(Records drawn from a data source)
_____

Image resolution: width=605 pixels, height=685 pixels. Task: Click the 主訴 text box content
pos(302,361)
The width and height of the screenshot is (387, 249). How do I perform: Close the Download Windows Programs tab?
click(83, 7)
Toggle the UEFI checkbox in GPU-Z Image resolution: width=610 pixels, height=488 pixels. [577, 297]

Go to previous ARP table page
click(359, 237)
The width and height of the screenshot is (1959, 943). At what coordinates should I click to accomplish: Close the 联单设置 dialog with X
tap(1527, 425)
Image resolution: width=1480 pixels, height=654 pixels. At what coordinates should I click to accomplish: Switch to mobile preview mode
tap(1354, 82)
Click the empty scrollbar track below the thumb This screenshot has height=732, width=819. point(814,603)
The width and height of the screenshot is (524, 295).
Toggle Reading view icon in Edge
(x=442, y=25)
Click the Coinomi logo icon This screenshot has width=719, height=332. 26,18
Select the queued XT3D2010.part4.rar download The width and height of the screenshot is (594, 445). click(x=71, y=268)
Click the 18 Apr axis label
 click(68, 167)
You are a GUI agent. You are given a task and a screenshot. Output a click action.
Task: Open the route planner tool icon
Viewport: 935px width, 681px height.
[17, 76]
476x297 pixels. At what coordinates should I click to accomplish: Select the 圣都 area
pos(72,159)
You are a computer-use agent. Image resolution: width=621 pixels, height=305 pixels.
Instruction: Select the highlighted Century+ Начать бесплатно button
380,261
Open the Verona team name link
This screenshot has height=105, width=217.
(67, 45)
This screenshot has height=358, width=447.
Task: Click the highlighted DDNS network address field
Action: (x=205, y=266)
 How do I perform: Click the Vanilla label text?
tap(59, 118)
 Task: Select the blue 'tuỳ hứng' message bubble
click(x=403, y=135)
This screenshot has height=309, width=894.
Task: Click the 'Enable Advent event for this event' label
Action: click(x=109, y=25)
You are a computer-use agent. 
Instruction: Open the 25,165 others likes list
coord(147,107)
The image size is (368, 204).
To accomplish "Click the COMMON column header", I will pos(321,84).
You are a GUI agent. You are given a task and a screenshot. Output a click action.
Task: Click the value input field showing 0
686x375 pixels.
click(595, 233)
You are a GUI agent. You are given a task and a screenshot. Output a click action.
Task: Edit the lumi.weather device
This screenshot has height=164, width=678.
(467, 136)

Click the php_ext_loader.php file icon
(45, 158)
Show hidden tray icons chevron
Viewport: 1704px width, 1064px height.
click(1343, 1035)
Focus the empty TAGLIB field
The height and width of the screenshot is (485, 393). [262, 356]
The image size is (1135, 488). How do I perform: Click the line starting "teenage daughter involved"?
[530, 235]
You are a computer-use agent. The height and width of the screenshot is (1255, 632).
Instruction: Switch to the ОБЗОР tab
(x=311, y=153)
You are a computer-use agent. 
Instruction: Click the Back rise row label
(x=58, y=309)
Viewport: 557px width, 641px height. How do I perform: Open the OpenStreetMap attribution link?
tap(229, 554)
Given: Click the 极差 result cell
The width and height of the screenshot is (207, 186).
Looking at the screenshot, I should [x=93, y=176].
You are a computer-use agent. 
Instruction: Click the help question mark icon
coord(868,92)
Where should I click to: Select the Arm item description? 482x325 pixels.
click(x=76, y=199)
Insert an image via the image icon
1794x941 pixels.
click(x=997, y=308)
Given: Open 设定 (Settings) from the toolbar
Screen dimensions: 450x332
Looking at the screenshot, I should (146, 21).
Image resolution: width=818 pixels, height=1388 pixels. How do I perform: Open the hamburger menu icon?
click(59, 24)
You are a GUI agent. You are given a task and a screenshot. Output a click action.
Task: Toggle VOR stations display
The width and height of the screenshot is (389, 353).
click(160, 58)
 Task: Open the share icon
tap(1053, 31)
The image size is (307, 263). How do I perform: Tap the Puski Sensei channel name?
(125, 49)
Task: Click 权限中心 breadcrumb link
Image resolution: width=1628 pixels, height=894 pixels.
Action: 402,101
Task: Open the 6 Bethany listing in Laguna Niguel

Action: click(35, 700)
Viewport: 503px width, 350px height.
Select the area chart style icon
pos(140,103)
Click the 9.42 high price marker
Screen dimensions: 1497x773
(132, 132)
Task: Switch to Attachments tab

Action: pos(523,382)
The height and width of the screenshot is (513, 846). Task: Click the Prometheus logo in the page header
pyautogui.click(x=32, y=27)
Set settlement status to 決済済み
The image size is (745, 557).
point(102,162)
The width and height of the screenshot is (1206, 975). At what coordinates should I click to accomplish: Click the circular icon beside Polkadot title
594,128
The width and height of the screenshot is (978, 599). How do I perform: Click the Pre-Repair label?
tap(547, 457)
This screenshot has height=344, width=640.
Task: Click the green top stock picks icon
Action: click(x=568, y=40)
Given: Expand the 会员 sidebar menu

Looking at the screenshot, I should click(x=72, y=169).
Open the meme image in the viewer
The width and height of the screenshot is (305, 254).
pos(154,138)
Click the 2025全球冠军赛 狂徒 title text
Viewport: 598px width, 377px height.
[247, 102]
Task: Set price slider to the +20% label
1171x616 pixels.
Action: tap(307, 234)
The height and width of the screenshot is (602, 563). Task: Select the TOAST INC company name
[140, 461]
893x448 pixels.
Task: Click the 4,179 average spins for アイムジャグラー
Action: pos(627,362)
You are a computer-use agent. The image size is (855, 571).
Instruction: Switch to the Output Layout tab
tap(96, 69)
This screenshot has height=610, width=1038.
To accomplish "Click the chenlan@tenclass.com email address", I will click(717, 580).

_____

* **Task details**
Rewrite every line of the listing above as a numbered list, dropping any blank lines.

* **Written answer**
1. Image resolution: width=605 pixels, height=685 pixels. Task: Click the 主訴 text box content
2. pos(302,361)
3. The width and height of the screenshot is (387, 249). How do I perform: Close the Download Windows Programs tab?
4. click(83, 7)
5. Toggle the UEFI checkbox in GPU-Z Image resolution: width=610 pixels, height=488 pixels. [577, 297]
6. Go to previous ARP table page
7. click(359, 237)
8. The width and height of the screenshot is (1959, 943). At what coordinates should I click to accomplish: Close the 联单设置 dialog with X
9. tap(1527, 425)
10. Image resolution: width=1480 pixels, height=654 pixels. At what coordinates should I click to accomplish: Switch to mobile preview mode
11. tap(1354, 82)
12. Click the empty scrollbar track below the thumb This screenshot has height=732, width=819. point(814,603)
13. The width and height of the screenshot is (524, 295).
14. Toggle Reading view icon in Edge
15. (x=442, y=25)
16. Click the Coinomi logo icon This screenshot has width=719, height=332. 26,18
17. Select the queued XT3D2010.part4.rar download The width and height of the screenshot is (594, 445). click(x=71, y=268)
18. Click the 18 Apr axis label
19.  click(68, 167)
20. You are a GUI agent. You are given a task and a screenshot. Output a click action.
21. Task: Open the route planner tool icon
22. Viewport: 935px width, 681px height.
23. [17, 76]
24. 476x297 pixels. At what coordinates should I click to accomplish: Select the 圣都 area
25. pos(72,159)
26. You are a computer-use agent. Image resolution: width=621 pixels, height=305 pixels.
27. Instruction: Select the highlighted Century+ Начать бесплатно button
28. 380,261
29. Open the Verona team name link
30. This screenshot has height=105, width=217.
31. (67, 45)
32. This screenshot has height=358, width=447.
33. Task: Click the highlighted DDNS network address field
34. Action: (x=205, y=266)
35.  How do I perform: Click the Vanilla label text?
36. tap(59, 118)
37.  Task: Select the blue 'tuỳ hứng' message bubble
38. click(x=403, y=135)
39. This screenshot has height=309, width=894.
40. Task: Click the 'Enable Advent event for this event' label
41. Action: click(x=109, y=25)
42. You are a computer-use agent. 
43. Instruction: Open the 25,165 others likes list
44. coord(147,107)
45. The image size is (368, 204).
46. To accomplish "Click the COMMON column header", I will pos(321,84).
47. You are a GUI agent. You are given a task and a screenshot. Output a click action.
48. Task: Click the value input field showing 0
49. 686x375 pixels.
50. click(595, 233)
51. You are a GUI agent. You are given a task and a screenshot. Output a click action.
52. Task: Edit the lumi.weather device
53. This screenshot has height=164, width=678.
54. (467, 136)
55. Click the php_ext_loader.php file icon
56. (45, 158)
57. Show hidden tray icons chevron
58. Viewport: 1704px width, 1064px height.
59. click(1343, 1035)
60. Focus the empty TAGLIB field
61. The height and width of the screenshot is (485, 393). [262, 356]
62. The image size is (1135, 488). How do I perform: Click the line starting "teenage daughter involved"?
63. [530, 235]
64. You are a computer-use agent. The height and width of the screenshot is (1255, 632).
65. Instruction: Switch to the ОБЗОР tab
66. (x=311, y=153)
67. You are a computer-use agent. 
68. Instruction: Click the Back rise row label
69. (x=58, y=309)
70. Viewport: 557px width, 641px height. How do I perform: Open the OpenStreetMap attribution link?
71. tap(229, 554)
72. Given: Click the 极差 result cell
73. The width and height of the screenshot is (207, 186).
74. Looking at the screenshot, I should [x=93, y=176].
75. You are a computer-use agent. 
76. Instruction: Click the help question mark icon
77. coord(868,92)
78. Where should I click to: Select the Arm item description? 482x325 pixels.
79. click(x=76, y=199)
80. Insert an image via the image icon
81. 1794x941 pixels.
82. click(x=997, y=308)
83. Given: Open 设定 (Settings) from the toolbar
84. Screen dimensions: 450x332
85. Looking at the screenshot, I should (146, 21).
86. Image resolution: width=818 pixels, height=1388 pixels. How do I perform: Open the hamburger menu icon?
87. click(59, 24)
88. You are a GUI agent. You are given a task and a screenshot. Output a click action.
89. Task: Toggle VOR stations display
90. The width and height of the screenshot is (389, 353).
91. click(160, 58)
92.  Task: Open the share icon
93. tap(1053, 31)
94. The image size is (307, 263). How do I perform: Tap the Puski Sensei channel name?
95. (125, 49)
96. Task: Click 权限中心 breadcrumb link
97. Image resolution: width=1628 pixels, height=894 pixels.
98. Action: 402,101
99. Task: Open the 6 Bethany listing in Laguna Niguel
100. Action: click(35, 700)
101. Viewport: 503px width, 350px height.
102. Select the area chart style icon
103. pos(140,103)
104. Click the 9.42 high price marker
105. Screen dimensions: 1497x773
106. (132, 132)
107. Task: Switch to Attachments tab
108. Action: pos(523,382)
109. The height and width of the screenshot is (513, 846). Task: Click the Prometheus logo in the page header
110. pyautogui.click(x=32, y=27)
111. Set settlement status to 決済済み
112. The image size is (745, 557).
113. point(102,162)
114. The width and height of the screenshot is (1206, 975). At what coordinates should I click to accomplish: Click the circular icon beside Polkadot title
115. 594,128
116. The width and height of the screenshot is (978, 599). How do I perform: Click the Pre-Repair label?
117. tap(547, 457)
118. This screenshot has height=344, width=640.
119. Task: Click the green top stock picks icon
120. Action: click(x=568, y=40)
121. Given: Expand the 会员 sidebar menu
122. Looking at the screenshot, I should click(x=72, y=169).
123. Open the meme image in the viewer
124. The width and height of the screenshot is (305, 254).
125. pos(154,138)
126. Click the 2025全球冠军赛 狂徒 title text
127. Viewport: 598px width, 377px height.
128. [247, 102]
129. Task: Set price slider to the +20% label
130. 1171x616 pixels.
131. Action: tap(307, 234)
132. The height and width of the screenshot is (602, 563). Task: Select the TOAST INC company name
133. [140, 461]
134. 893x448 pixels.
135. Task: Click the 4,179 average spins for アイムジャグラー
136. Action: pos(627,362)
137. You are a computer-use agent. The image size is (855, 571).
138. Instruction: Switch to the Output Layout tab
139. tap(96, 69)
140. This screenshot has height=610, width=1038.
141. To accomplish "Click the chenlan@tenclass.com email address", I will click(717, 580).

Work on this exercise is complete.